Wanda thinks that Anna ought to find out more about their family before she takes her vows and disappears into a nun’s life forever.
Witness to History
There are other revelations later. Polish audiences will probably be less surprised than non-Poles at the situations a Jewish orphan in the 1950s and ’60s might find while digging into her family’s past. Ida is good at provoking an audience to thought, then backing away to give you time to ponder what you’ve been exposed to.
Anna quietly absorbs the information and history she finds. She seems inclined to be a witness to history rather than an active participant in life.
Wanda thinks Anna should try some carnal sin so that she’ll know the price of her vows. A young man, a saxophone player (Dawid Ogrodnik), makes an impression on Anna with his wistful rendition Charlie Parker’s ballad Naima. Anna is so serious and quiet; she seems to wear her habit so naturally, that it’s jarring to see her try to act like a “regular” young lady. Without her habit, she looks like a completely different person.
Ida is a slow-moving film, bordering on minimalism. Editor Jaroslaw Kaminski has a knack for letting a scene run long enough to raise all sorts of questions — but not so long as to provide all the answers. And each scene seems packed with amazing photography.
Outdoors, extreme wide shots dwarf the figures and their boxy Soviet cars. Closeups on Trzebuchowska’s face — with her black, consuming eyes, her serious visage, and her shadowed dimple — are as magnetic as Vermeer’s Girl with a Pearl Earring.
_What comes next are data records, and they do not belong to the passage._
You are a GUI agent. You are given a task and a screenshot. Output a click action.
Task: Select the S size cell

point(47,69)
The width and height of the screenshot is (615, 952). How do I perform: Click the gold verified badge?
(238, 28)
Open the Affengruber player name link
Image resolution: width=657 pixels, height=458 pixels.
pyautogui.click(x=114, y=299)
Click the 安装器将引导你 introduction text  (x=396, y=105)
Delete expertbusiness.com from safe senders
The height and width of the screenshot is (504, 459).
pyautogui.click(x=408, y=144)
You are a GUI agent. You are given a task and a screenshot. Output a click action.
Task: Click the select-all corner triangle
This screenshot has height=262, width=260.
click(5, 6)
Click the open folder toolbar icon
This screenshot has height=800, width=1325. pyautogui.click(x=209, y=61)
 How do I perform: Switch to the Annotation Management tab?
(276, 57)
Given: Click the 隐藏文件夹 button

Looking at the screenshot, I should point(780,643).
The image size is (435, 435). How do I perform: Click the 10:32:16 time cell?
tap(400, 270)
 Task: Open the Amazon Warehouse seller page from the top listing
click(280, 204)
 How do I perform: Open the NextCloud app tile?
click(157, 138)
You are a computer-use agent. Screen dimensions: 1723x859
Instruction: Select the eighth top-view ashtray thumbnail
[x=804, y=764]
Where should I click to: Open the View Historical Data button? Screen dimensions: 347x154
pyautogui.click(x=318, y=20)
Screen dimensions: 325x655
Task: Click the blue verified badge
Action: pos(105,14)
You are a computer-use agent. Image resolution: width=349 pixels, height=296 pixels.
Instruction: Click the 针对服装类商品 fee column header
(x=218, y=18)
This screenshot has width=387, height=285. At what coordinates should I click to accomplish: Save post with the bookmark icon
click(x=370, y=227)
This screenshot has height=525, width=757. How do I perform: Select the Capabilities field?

Zal and Lenczewski often frame the characters such that their heads are placed low in the frame, which feels wrong by conventional standards. The effect is jarring and self-conscious. The upper part of the frame is often filled with architectural details emphasized with textured light and shadow. Are the figures diminished in favor of the more permanent structures they inhabit? ...by buildings and landscapes that will outlive the characters in the bottom of the frame?
Ida is more impressive cinematically than narratively. It’s not that Anna’s story is boring. Her search for family is like eating the fruit of the tree of knowledge. Yet somehow Anna’s takes in the overwhelming information stoically. She makes for a fascinating character study.
Still, Ida is a hard sell for binge-watching Netflixers. If Ida appeals, do yourself a favor and see it in a theater, away from distractions. You’ll enjoy it all the more. And if you have a short attention span, then ... never mind, you’ve probably already stopped reading.